I then left politics and developed a Washington-based career as pianist and composer, before coming back to the Tampa Bay to take care of aging parents. I had just finished a Masters in Music Composition, in 2010, when I was introduced to crystal meth. I was 54 years old. Over the next nine years, music composition became impossible, as I dealt with an accelerating binge or episodic pattern of use that had significant health consequences and forced me to give up flying.
In the absence of music composition, I found creative expression in playing piano and in writing. But during addiction treatment I rediscovered art, and through it came to terms with old trauma. This opened the door to a whole new era of creativity that harkened back to those early childhood drawings.
For many months I drew or created collages almost every day. Even now, no week goes by without some form of visual expression. In the beginning I deliberately did not write about my experiences, because I had depended too much on my left-brain strengths of language and linear narration. Shutting that down temporarily seemed to allow, perhaps even to force, a deeper process of healing integration through daily meditation and art.

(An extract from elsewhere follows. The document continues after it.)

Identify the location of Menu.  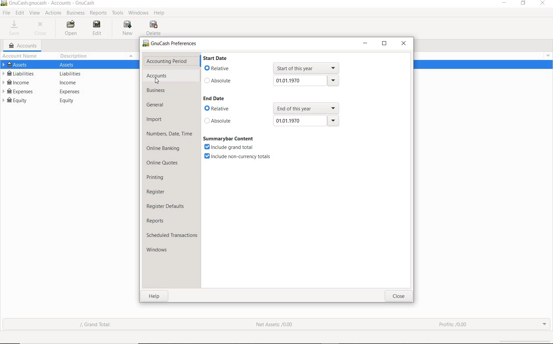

I can now write and speak freely about addiction. I am grateful for the treatment and counseling that gave me a very good understanding of why I was so vulnerable to addiction. I am also grateful that Buddhist and 12-Step programs allow me to step into a new life of recovery.
My art displays the inner transformation I have seen in myself and others. I am now healthy and able to fly again, and a lot of my collage work is made of images I take from the air.
My art also reflects my studies in music composition, as I use thematic material, either drawn or photographed, and layer and combine it in different ways to create something entirely unexpected.
I have returned to music composition, primarily through jazz piano improvisations, although I am occasionally inspired to formally compose as well.
Writing has been a constant over my lifetime, and I hope my writing will resonate and be interesting and helpful to others.
Recovery for me is recognizing and letting go of old patterns of behavior and embracing a higher version of myself. There is freedom in letting the mud settle, in seeing more clearly, in becoming a better person each day than I was the day before.
I hope all who suffer the trap of addictive behaviors and substances will find that freedom.